Après deux heures de délibérations hier après-midi, les membres du jury ont trouvé Sanjay Luchmun coupable d’avoir brûlé vive sa compagne de 38 ans, Santee Okhil, le 8 mars 2009. L’accusé avait plaidé coupable sous une charge de “manslaughter” et, à l’annonce du verdict hier, son homme de loi, Me Rama Valayden, a signifié son intention de faire appel. Ce dernier fera par ailleurs une plaidoirie quant à la sentence cet après-midi.
Le verdict est tombé hier à 16h30. Après deux heures de délibérations, huit membres du jury ont trouvé Sanjay Luchmun “guilty as charged” alors qu’un d’eux l’a trouvé non coupable. Reconnu coupable donc, Sanjay Luchmun devra maintenant attendre pour connaître la sentence, sur laquelle son homme de loi, Me Rama Valayden, fera une plaidoirie cet après-midi.

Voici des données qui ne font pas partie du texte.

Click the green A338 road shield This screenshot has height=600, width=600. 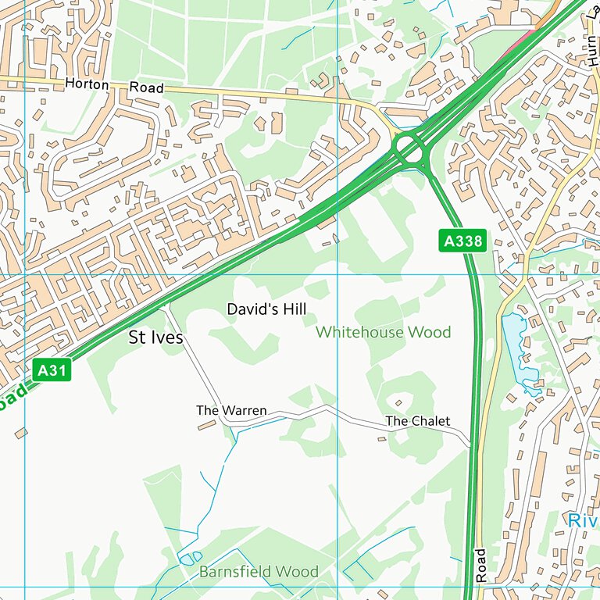463,241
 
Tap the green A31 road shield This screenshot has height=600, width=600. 52,370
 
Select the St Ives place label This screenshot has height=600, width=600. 156,338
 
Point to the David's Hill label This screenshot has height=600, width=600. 266,309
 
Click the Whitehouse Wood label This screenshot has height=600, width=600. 383,333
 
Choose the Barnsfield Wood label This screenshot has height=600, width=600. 259,572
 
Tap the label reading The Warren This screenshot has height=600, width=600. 231,410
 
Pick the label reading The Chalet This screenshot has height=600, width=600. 418,421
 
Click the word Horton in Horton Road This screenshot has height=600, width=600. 88,84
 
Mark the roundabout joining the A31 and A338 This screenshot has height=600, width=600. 408,148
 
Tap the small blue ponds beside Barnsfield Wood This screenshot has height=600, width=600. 188,558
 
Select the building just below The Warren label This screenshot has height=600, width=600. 207,425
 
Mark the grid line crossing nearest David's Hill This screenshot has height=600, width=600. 338,275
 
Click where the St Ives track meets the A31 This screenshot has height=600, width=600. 165,308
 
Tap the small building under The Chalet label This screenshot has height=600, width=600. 382,438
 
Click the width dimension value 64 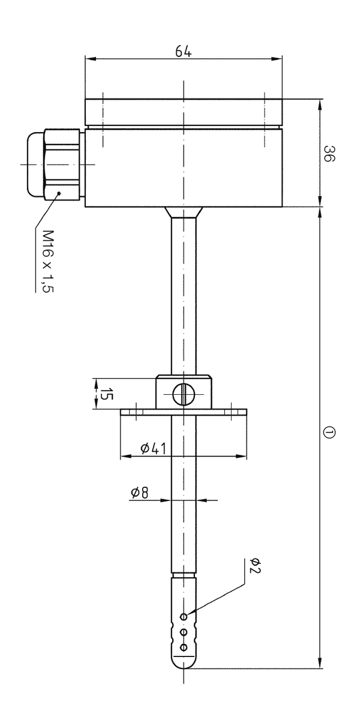(183, 51)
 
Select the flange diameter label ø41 (154, 448)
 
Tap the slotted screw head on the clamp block (184, 394)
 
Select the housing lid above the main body (183, 112)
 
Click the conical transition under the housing (184, 212)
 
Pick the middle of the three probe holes (184, 631)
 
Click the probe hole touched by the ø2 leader (184, 617)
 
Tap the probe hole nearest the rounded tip (184, 646)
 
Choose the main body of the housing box (183, 168)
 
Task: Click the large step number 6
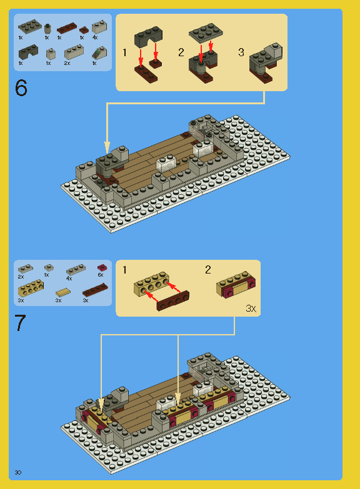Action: (21, 88)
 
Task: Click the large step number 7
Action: (21, 323)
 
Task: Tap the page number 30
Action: (18, 472)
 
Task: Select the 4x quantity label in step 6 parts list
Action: (95, 37)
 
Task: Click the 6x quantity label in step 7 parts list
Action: (100, 275)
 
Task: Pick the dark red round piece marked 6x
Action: (101, 267)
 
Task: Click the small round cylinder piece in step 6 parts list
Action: (48, 27)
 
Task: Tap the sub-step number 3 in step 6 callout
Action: (241, 52)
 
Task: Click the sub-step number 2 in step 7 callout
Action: (208, 270)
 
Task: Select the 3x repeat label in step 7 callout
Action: (251, 309)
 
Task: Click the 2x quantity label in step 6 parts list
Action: (67, 63)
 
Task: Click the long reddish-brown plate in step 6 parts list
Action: (66, 28)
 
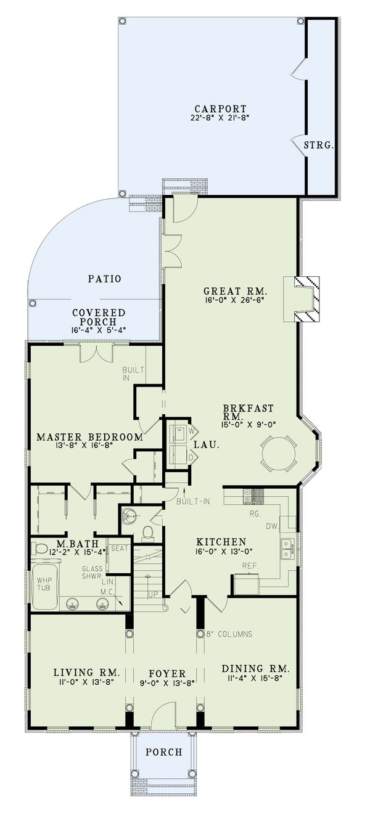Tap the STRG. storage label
319,146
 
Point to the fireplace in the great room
307,299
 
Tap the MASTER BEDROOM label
89,437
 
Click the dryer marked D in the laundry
181,457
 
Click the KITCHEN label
221,542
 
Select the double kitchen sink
287,548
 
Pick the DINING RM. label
255,668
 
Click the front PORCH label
163,752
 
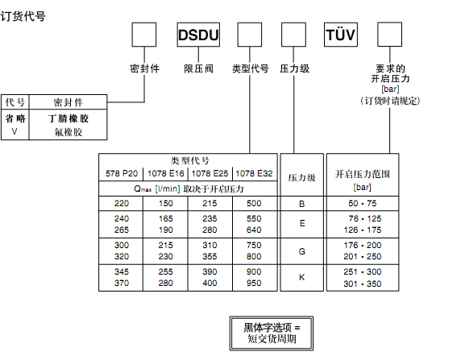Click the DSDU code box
pos(198,35)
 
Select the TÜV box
pos(341,35)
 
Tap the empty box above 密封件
pos(144,35)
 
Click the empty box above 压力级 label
pos(293,35)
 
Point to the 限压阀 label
pos(198,68)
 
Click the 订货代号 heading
pos(23,16)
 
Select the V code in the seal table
pos(15,131)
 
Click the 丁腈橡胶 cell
pos(69,118)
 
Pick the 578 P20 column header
pos(122,173)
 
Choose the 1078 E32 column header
pos(254,173)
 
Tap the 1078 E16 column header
pos(166,173)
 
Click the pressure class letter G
pos(302,251)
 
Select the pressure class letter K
pos(302,277)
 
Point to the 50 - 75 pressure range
pos(363,203)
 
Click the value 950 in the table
pos(254,283)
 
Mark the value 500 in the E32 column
pos(254,203)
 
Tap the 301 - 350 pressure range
pos(363,283)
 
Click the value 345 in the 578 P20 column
pos(122,271)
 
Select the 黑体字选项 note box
pos(272,333)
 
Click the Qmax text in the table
pos(143,188)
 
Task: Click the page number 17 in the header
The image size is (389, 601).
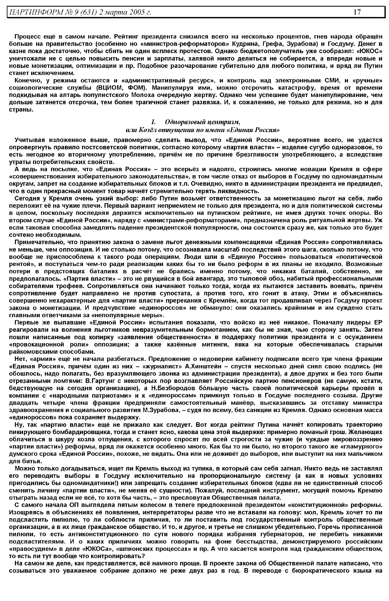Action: pyautogui.click(x=357, y=12)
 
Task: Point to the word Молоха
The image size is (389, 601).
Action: pyautogui.click(x=141, y=95)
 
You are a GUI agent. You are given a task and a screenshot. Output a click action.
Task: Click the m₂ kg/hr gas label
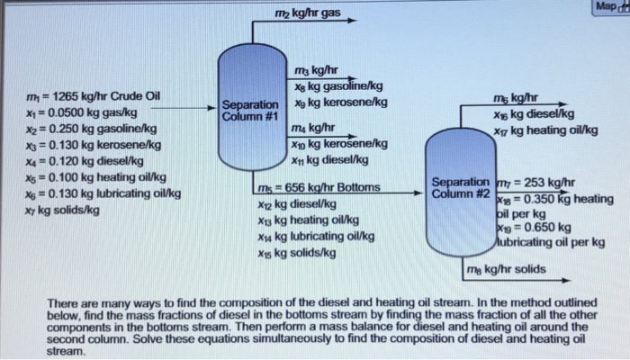tap(308, 14)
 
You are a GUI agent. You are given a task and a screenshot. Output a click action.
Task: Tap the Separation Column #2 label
tap(460, 187)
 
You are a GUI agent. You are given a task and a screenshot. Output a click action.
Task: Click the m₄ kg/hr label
tap(315, 129)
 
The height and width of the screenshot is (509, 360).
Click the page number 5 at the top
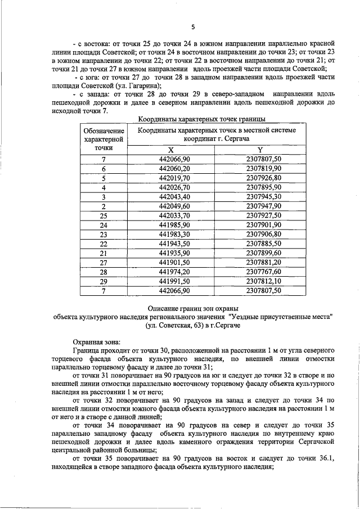(x=192, y=26)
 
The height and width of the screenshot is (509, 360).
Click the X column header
(x=172, y=150)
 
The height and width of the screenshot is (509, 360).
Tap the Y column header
(x=260, y=150)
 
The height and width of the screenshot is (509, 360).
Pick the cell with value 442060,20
(x=175, y=169)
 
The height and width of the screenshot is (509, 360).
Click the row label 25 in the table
(x=104, y=215)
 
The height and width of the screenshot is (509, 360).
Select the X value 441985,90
(x=175, y=225)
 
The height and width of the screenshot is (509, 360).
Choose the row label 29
(x=104, y=281)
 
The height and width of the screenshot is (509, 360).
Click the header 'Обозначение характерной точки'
(x=104, y=139)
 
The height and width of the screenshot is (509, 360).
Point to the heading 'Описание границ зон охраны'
(x=193, y=308)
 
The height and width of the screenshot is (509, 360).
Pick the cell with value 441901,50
(x=175, y=262)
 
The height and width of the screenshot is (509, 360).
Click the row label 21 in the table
(x=104, y=253)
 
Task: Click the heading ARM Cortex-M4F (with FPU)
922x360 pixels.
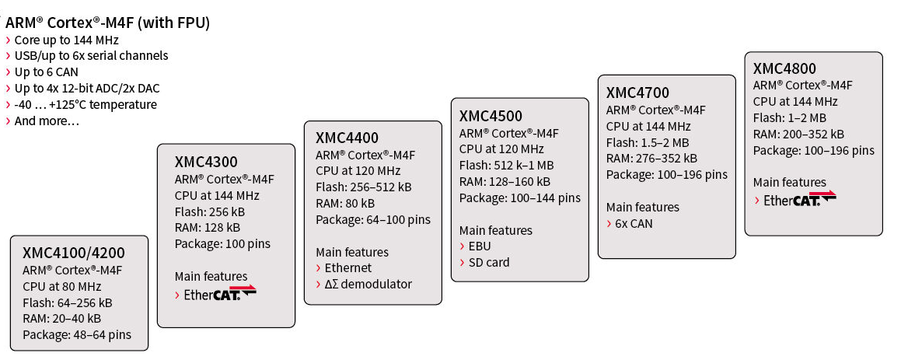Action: [107, 23]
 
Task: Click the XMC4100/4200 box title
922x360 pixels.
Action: [74, 253]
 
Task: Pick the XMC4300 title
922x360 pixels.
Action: [206, 162]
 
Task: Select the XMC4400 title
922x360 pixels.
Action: [347, 138]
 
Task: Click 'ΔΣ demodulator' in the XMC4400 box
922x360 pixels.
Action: [368, 285]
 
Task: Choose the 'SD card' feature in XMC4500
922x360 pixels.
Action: [489, 262]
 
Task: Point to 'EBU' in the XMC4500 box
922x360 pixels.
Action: [479, 246]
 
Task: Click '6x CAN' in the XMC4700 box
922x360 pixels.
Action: [634, 223]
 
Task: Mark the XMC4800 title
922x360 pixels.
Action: [784, 68]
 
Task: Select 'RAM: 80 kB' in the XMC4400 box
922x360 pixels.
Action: [345, 204]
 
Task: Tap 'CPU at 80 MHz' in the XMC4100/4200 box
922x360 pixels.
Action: [61, 286]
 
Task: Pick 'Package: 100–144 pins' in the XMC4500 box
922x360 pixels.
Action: [520, 197]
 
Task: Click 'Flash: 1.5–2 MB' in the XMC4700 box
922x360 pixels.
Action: [648, 142]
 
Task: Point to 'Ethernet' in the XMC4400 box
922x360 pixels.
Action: [348, 268]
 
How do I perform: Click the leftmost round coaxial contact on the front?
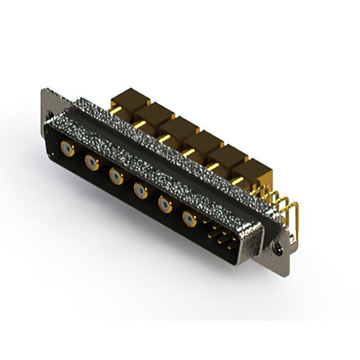click(x=67, y=149)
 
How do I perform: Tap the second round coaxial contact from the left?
click(x=92, y=164)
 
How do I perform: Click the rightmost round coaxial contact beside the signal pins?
click(x=190, y=219)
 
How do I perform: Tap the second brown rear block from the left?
click(x=152, y=113)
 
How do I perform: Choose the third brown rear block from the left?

Le procès de Sanjay Luchmun a débuté devant les Assises le 11 mai dernier, où il avait plaidé non coupable d’une charge de “manslaughter”. Un panel de jurés composé de sept hommes et deux femmes avait été constitué pour juger ce procès et, durant ces deux semaines, une quinzaine de témoins ont été entendus. Dans son “summing up” hier, le juge Benjamin Marie-Joseph devait rappeler aux membres du jury leur rôle et responsabilité et repasser sur les témoignages et preuves qui ont été présentés durant le procès. En tant que “judges of facts”, les jurés sont appelés à se baser uniquement sur les preuves et témoignages en cour pour prendre leur décision.
Dans son réquisitoire lundi, le représentant de la Poursuite, Me Abdool Raheem Tajoodeen, avait déclaré que les éléments de la charge ont été prouvés “beyond reasonable doubt”. S’appuyant sur le témoignage du médecin de l’hôpital Brown Sequard, qui avait examiné la victime à plusieurs reprises, Me Tajoodeen avait soutenu que Santee Okhil, la victime, n’avait aucune tendance suicidaire. Pour la poursuite, elle n’aurait donc pas pu mettre fin à ses jours.
L’avocat de la défense, Me Rama Valayden, avait pour sa part expliqué qu’il n’y a « aucune preuve contre son client » dans cette affaire car la victime avait elle-même déclaré à la police, avant sa mort, que c’était un accident et que personne n’en était responsable.